**PASSAGE GIVEN**:
---+---

The moral of the story is that your assassination plot has to account for seconds-in-command and pissant grandnephews.

Yeah, but that's exactly the thing: Cassius could talk Brutus into the assassination only to preserve the republic. Brutus killed Caesar to prevent him from becoming a dictator, and it's at least possible to imagine that he could have persuaded the Senate that Caesar's death was necessary for that. But the murders of his staff, his household, his family? That's not gonna fly as targeted problem-elimination. That's sheer power-grab, the play you'd make if you wanted to become a dictator yourself. That's always the problem with trying to be a half-bastard.
posted by Diablevert at 10:03 AM on October 9, 2013 [3 favorites]


I somewhat agree with Oliver Stone about the machine gun gambit; if that is all I saw of the series, I'd be pretty skeptical about the quality of the show. I don't think that any other plan of Walt's is quite so Wile E. Coyote cartoonish, except maybe for the fake-meth bomb he used to blow out Tuco's second story hideout. (When he was building the gun robot in the desert, they should have had a crate that said ACME next to him.) Gus's death was a Looney Tunes death, but the plan itself wasn't. But the finale was wrapped in so much other goodness that is only apparent if you're familiar with the characters, it's forgivable.

---+---

**PROVIDED DATA**:
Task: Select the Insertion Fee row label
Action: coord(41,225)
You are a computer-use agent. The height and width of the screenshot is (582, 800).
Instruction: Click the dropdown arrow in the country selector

---+---

**EXERCISE TASK**: In the forum comments above, why did Brutus kill Caesar?

**SOLUTION TO THE PROBLEM**: To prevent Caesar from becoming a dictator.